▸ **READING TEXT**:
Babies born to women who smoke during pregnancy are 44 percent more likely to die before their first birthday, according to Cradle Cincinnati. The group wants to do something about that.
"If we can reduce the rate at which moms do smoke during pregnancy," says Hamilton County Commissioner and Cradle Cincinnati Co-chair Todd Portune, "we're going to have a great impact on reducing that causal factor of why babies are born preterm, why they are born with low birth weights, and why too many babies still die in Hamilton County before their first birthday."
Cradle Cincinnati is launching a four part approach to encourage pregnant women to stop smoking.
- Promoting 1-800-QUIT-NOW. Any pregnant mom can call to get resources that will help her quit. Next week, in partnership with CVS Health, billboards go up with a message of support for moms. “Rather than the usual reprimand that smokers are so used to hearing, we worked with local women to develop a message that empowers them to quit,” said Chris Rowland of Deskey, the firm that designed the campaign.
- Motivational interviewing during prenatal care. Cradle Cincinnati is working to widely spread an evidence-based technique called the 5 A’s. When clinical staff successfully implement Ask, Advise, Assess, Assist and Arrange steps with patients, it is proven that more moms quit smoking.
- Hiring a Maternal Smoking Cessation Health Educator. Housed at Hamilton County Public Health, Cincinnati now has a full time champion dedicated to maternal smoking cessation.
- Developing new support groups. Community social support groups help empower women by bringing them together in a supportive atmosphere to discuss their pregnancies while also providing resources and fostering skill development to cope with tobacco cessation.
Hamilton County Health Commissioner Tim Ingram is excited about the new health educator. "For the first time, our community now has someone who wakes up everyday thinking about how to help pregnant women quit smoking," Ingram says.
Cincinnati Council member and Cradle Cincinnati co-chair Wendell Young says billboards will start going up soon in parts of town with higher rates of pregnant women smokers. He says studies show finger-wagging doesn't work.
"We began our work by asking dozens of local women what would help them quit," says Young. "We heard a common theme: 'I need support.' 'I need to be told that I'm strong enough to do this.' 'I need to be lifted up, not torn down.'"
The group brought on media firm Deskey to design the campaign around the idea that women are queens in their households.
"We believe our city is filled with women who take on the responsibility, power, and strength of queens in their families," Young says. "And the queen does not need to smoke. She's strong enough to quit."
The campaign will include 50-60 billboards initially. More signage and materials will roll out soon for clinics, hospitals, doctors' offices, bus shelters, etc. Deskey is planning audio-branding on buses as well. Using GPS technology, riders will hear audio messages with stories and testimonials and the like just before a bus drives past a billboard.

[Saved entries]
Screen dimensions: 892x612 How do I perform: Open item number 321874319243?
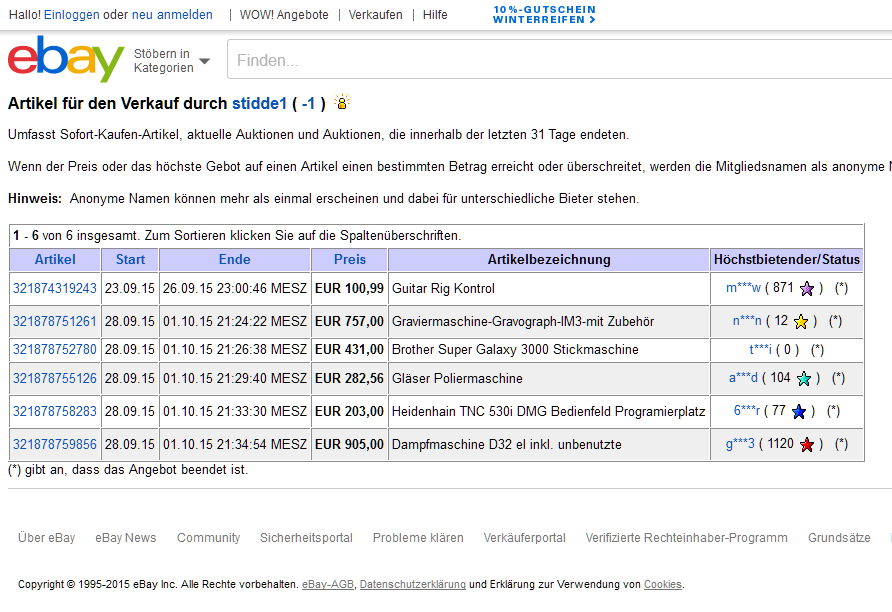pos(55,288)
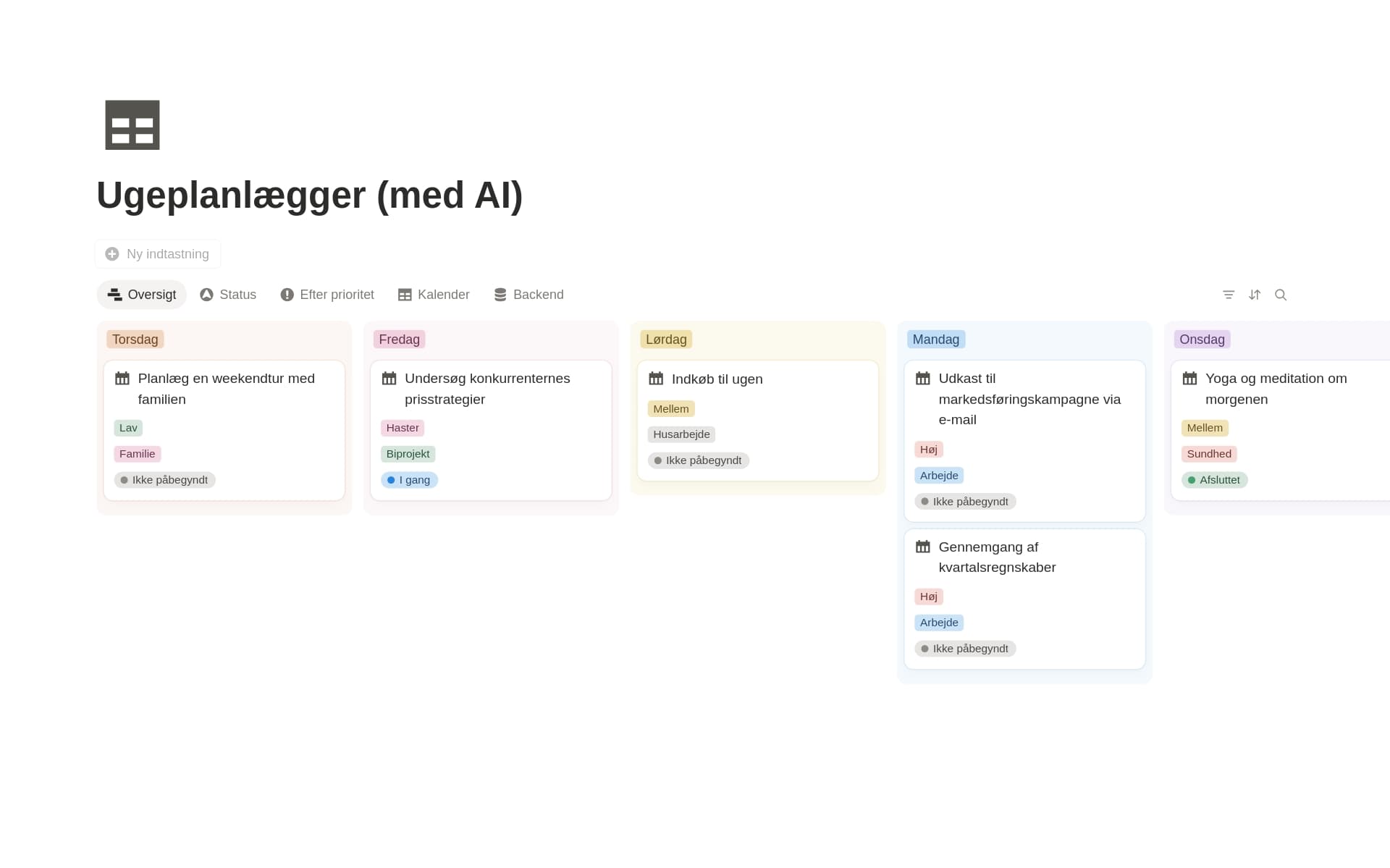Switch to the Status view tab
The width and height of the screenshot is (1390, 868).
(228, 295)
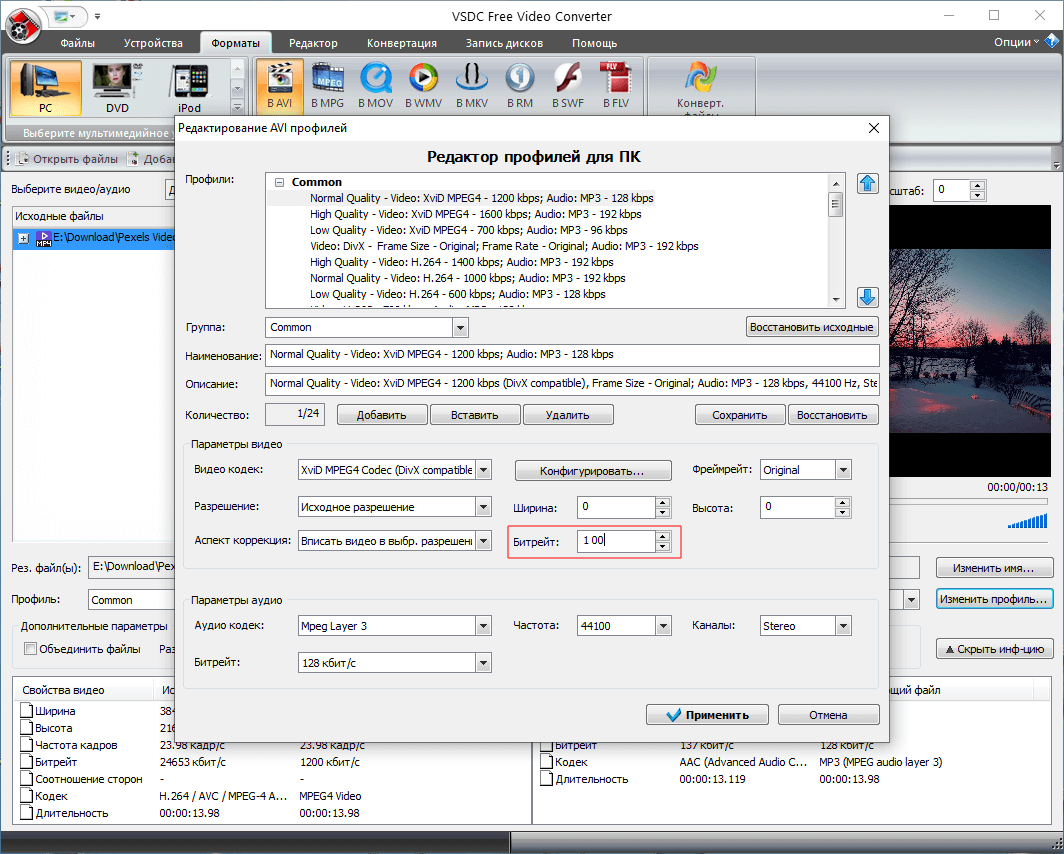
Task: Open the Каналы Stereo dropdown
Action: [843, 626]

▸ **EXERCISE BRIEF**:
Can you reproduce, word for word, the passage of the article on Cradle Cincinnati's effort to help pregnant women quit smoking that starts at "Cradle Cincinnati is launching" and stops after "designed the campaign."?

▸ **RESULT FOR THIS EXERCISE**:
Cradle Cincinnati is launching a four part approach to encourage pregnant women to stop smoking.
- Promoting 1-800-QUIT-NOW. Any pregnant mom can call to get resources that will help her quit. Next week, in partnership with CVS Health, billboards go up with a message of support for moms. “Rather than the usual reprimand that smokers are so used to hearing, we worked with local women to develop a message that empowers them to quit,” said Chris Rowland of Deskey, the firm that designed the campaign.